BasicNet’s Kappa turns back the sporting clock for its new AW25 collection, which celebrates “local heroes in football” with a community-focused campaign “honouring the places and people that inspire a lifelong love of the game”.

Image: Kappa

The campaign shines a light on local talent Tyrone Marsh in his hometown of Bedford, revisiting the streets, pitches and community spots “that shaped his football journey”.

Local photographer Simon Gill, who had pictured Marsh during many home and away games, not only “captures the Bedford Town player in the spaces that helped define his skill”, but also highlights the brand’s “rich football heritage with contemporary streetwear energy, creating visuals that pay tribute to community, culture and grassroots football”.

The journey includes Hartwell Drive, the early days of his after-school kickabouts, Hillgrounds Road, synonymous with Bedford football culture, and then onto Faraday Square, locally identified by the concrete pitches and community spirit.

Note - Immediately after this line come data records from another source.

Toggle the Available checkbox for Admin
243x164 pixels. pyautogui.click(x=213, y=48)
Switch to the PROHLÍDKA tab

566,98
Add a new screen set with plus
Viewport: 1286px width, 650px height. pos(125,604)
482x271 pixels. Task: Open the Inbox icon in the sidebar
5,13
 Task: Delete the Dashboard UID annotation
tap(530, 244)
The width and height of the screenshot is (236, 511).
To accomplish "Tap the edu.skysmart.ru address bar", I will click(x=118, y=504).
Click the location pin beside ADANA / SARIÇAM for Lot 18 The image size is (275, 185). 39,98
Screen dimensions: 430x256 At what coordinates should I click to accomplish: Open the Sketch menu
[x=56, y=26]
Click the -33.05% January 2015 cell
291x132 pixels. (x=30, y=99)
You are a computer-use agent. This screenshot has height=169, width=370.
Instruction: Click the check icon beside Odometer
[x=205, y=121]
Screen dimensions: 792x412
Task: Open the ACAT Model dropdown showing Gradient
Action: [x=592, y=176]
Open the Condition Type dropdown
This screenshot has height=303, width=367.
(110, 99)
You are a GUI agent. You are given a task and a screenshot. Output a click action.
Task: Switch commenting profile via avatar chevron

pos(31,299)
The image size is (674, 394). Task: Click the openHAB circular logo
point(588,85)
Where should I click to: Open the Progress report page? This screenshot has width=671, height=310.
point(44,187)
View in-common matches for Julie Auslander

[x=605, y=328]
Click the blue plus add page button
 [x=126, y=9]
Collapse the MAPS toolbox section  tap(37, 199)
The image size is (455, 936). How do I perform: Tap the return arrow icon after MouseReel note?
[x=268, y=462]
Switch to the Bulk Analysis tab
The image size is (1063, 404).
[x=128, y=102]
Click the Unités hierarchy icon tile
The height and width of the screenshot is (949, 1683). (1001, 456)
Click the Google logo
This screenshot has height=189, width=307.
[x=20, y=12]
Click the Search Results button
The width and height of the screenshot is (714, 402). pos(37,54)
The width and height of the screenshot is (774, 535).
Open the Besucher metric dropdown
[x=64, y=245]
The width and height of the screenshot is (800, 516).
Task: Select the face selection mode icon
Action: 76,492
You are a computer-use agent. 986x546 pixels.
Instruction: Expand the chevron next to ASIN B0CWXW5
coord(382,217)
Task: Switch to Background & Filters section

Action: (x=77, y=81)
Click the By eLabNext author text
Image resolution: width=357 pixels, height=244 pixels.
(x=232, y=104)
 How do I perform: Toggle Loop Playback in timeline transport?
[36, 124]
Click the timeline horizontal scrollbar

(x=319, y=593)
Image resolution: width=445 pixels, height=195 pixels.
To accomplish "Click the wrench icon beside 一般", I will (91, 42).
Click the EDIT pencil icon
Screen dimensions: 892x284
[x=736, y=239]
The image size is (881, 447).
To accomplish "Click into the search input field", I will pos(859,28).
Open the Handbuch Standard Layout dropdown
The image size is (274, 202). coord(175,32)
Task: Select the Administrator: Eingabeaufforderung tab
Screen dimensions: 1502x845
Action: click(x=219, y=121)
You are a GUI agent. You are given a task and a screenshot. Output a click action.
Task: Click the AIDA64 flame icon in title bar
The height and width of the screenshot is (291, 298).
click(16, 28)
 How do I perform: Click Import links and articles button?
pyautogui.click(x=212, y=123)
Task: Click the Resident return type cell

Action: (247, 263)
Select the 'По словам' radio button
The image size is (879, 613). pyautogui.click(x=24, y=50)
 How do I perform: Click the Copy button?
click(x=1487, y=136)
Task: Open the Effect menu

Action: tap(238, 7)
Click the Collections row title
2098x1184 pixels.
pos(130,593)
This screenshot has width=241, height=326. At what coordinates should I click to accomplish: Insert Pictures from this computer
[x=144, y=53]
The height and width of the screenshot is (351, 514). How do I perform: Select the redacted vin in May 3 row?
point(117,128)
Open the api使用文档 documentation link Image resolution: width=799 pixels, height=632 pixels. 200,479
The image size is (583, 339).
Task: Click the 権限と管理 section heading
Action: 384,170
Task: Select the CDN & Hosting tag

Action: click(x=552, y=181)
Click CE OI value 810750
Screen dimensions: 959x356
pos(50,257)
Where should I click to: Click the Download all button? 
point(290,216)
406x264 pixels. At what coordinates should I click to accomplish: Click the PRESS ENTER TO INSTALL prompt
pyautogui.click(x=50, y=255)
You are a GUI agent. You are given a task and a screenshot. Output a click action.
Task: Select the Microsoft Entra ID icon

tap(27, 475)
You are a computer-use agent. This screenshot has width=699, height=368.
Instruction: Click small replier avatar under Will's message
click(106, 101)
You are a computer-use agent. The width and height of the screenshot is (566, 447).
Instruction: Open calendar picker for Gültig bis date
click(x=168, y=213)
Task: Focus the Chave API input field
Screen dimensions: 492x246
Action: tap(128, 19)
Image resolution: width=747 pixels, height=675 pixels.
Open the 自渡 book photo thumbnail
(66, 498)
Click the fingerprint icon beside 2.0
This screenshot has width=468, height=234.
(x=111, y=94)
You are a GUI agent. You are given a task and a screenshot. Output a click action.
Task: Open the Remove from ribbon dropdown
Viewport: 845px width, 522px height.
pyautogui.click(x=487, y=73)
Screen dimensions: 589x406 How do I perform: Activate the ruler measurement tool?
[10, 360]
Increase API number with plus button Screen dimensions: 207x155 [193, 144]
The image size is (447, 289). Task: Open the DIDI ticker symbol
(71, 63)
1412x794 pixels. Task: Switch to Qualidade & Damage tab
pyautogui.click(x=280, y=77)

To reflect that journey, the AW25 collection “offers a sense of nostalgia” with Kappa’s long-standing history in fashion and sports “seen through the Omini logo placements and 222 Banda strip”.

The campaign sees Marsh wearing Kappa styles including the Lyman and Uriah Track Tops paired with the Ulrich Track Pants in classic colourways including navy and light blue.

The wider collection includes track tops, track pants, shorts, polos, sweatshirts and T-shirts, available at select retailers across the UK including 80s Casual Classics, Terraces Menswear and RD1 Clothing.